Sono stati il senatore Guido Castelli e l’ingegnere Gianluca Fagotti i protagonisti della serata rotariana di lunedì 9 febbraio.
Grazie alla collaborazione tra la past president e senatrice Ada Spadoni Urbani e il presidente in carica Pompeo Farchioni, si è tenuta una interessante conferenza all’Hotel dei Duchi di Spoleto tenuta dai due esperti di ricostruzione. Numerosi i tecnici del settore seduti in platea, che hanno anche avuto modo di confrontarsi con i relatori. Il senatore di Fratelli d’Italia Guido Castelli è Commissario straordinario del Governo per la riparazione e la ricostruzione sisma 2016, mentre l’umbro Fagotti è il dirigente dell’ufficio speciale per la ricostruzione post sisma 2016 – USR Umbria.
Gli interventi
“Il peggio è passato possiamo dire – ha esordito il Senatore -. Dopo 4 terremoti che hanno colpito 138 comuni del cratere, esteso per 8mila km quadrati per 28 miliardi di danneggiamento in cui tutti hanno avuto diritto alla ricostruzione, a nessuno è stata negato di farlo. Nella ricostruzione è stato previsto anche il rilancio economico e sociale, compresi i collegamenti viari per 1miliardo e 800 milioni di euro per evitare isolamenti, portando anche l’innovazione tecnologica nei piccoli paesi. Siamo riusciti a dare 600 milioni di euro con bandi per le imprese fino all’80% di fondo perduto – ha proseguito il Commissario -. Il problema è l’abbandono di luoghi montani e quindi del suolo che fa crollare gli edifici, invasi da sterpaglia, ovvero la superficie boscata che dobbiamo evitare si espanda troppo”. Castelli ha pure ricordato che per gli altri terremoti gli interventi sono terminati in 20 anni e quindi non c’è da avere fretta, ma sicuramente molto è stato fatto.
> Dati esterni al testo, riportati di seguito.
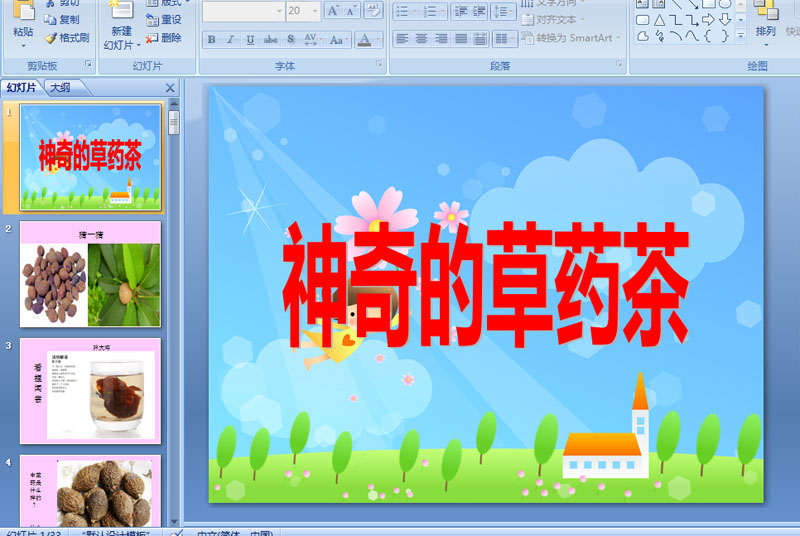Screen dimensions: 800x536
Task: Expand the font color dropdown arrow
Action: (x=378, y=40)
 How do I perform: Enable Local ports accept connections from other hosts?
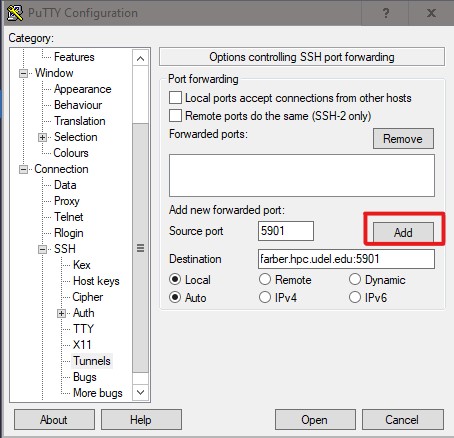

L’ingegnere Fagotti è stato più preciso sui dati umbri, dove il 60% dei cantieri è stato ultimato e liquidato. “Il 2025 è stato l’anno con più concessioni di contributi. Il rischio sismico è dato dalle pericolosità del territorio, dalla vulnerabilità del fabbricato danneggiato e dall’esposizione al fenomeno. Le strutture antisismiche si devono danneggiare ma devono salvaguardare chi è all’interno. L’isolamento sismico nelle ricostruzioni è più importante da fare per spendere sempre meno nella ricostruzione futura, come sta avvenendo a Norcia e come avverrà a Castelluccio”.
La serata
Tra i presenti in sala anche il presidente del Collegio dei Geometri di Perugia Enzo Tonzani e la presidente dell’Ordine degli Architetti di Perugia Virna Venerucci, a rappresentare l’amministrazione l’assessore Emanuela Albertella, con deleghe alla valorizzazione della rigenerazione identitaria urbana, rurale, produttiva e sostenibile.
A seguire ospiti e soci si sono ritrovati alla consueta cena conviviale del Club.